Judgment, loss, and hypocrisy are explored in the lines, “And on Judgement Day, are You gonna write it in my sins? / Cah my nigga, he got cancer, and I'm lyin' to his kids / God, I'm tryin', but it hits me in my heart / I done lost so many niggas that's been with me from the start.” Dave grapples with moral dilemmas and grief simultaneously. He admits to wanting change without effort in, “Then I pray for quick change and I ain't even try it fast,” and recognizes his own fragility in “All I ever did was ask, shattered glass, crucifixes on my chest.” Materialism and spiritual conflict collide in “Pray to purchase a Patek, for my church, they cut a check,” and ethical reflection appears in, “How am I tryna pray for Congo with these diamonds on my neck?” which references exploitation in the diamond trade.
Family and legacy take center stage in, “There's a father and there's a son / Pray that I can show him how to love a woman through his mum / Because I never got the chance, and I just want the best / For my three little nieces that I carry on my chest,” where he expresses the desire to break generational cycles and protect the next generation. Dave also highlights humility and gratitude with, “I'm prayin' for my managers, I'm prayin' for their wives / 'Cause God knows that they're the ones that sacrifice their lives / I would've said their names, but God, you know who I mean.”

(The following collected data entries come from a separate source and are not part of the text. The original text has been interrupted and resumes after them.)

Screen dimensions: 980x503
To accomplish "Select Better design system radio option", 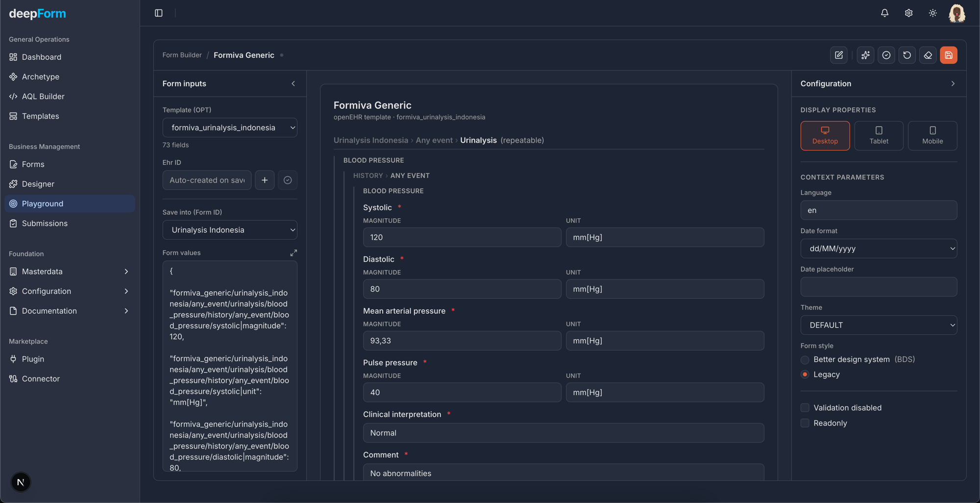I will (x=805, y=359).
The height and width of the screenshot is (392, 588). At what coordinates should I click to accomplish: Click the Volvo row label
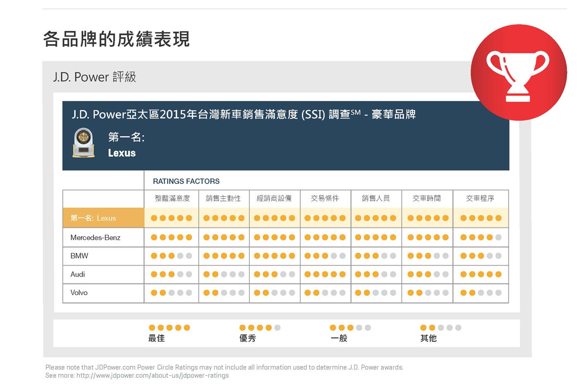click(79, 293)
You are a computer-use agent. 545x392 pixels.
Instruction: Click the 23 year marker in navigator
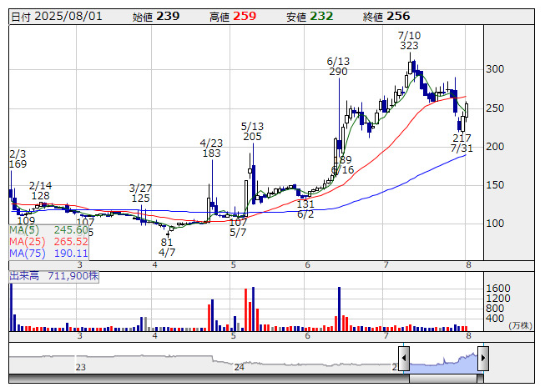coord(81,367)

He balances spiritual reflection with guilt over indulgence in, “I had a steak at Carbone, and didn't pray before I eat / It's like I call You when I need You, and I don't, we don't speak.” Luxury and distraction are contrasted with spiritual neglect. “Ground rules for my niggas found schools back at Lambeth Town Hall / I helped him pray, but didn't know it was on my downfall” illustrates his attempts to guide his community while remaining unaware of unintended consequences.
Chorus
“When no blood is in my veins, numbers on my days / Will I say I love this life of rain? / I'm just prayin' that my purpose can justify my pain” acts as the thematic core of the song. Dave questions mortality, evaluates hardship, and seeks meaning in suffering, hoping that his experiences serve a higher purpose.
Verse Three
Verse three begins with childhood memory and religious influence: “My mum used to creep in my room and put oil and a cross on my head / Anoint me and probably read / A verse like Psalm 23 / 'The Lord is my shepherd', and maybe Matthew 4 / 'The word is my weapon tonight'.” Psalm 23 symbolizes protection, Matthew 4 temptation, and the anointing demonstrates early spiritual guidance. “If I can't pray for peace, then I just pray we win the war” reflects acceptance of conflict when ideal outcomes seem impossible, while “It's been twenty-six years, I don't know what I'm fightin' for” conveys weariness and doubt. He questions religious comfort with, “Well, maybe it's a place to fill your ever-lastin' lie / In a world where kids that die get a second chance at life,” exposing personal uncertainty while acknowledging hope.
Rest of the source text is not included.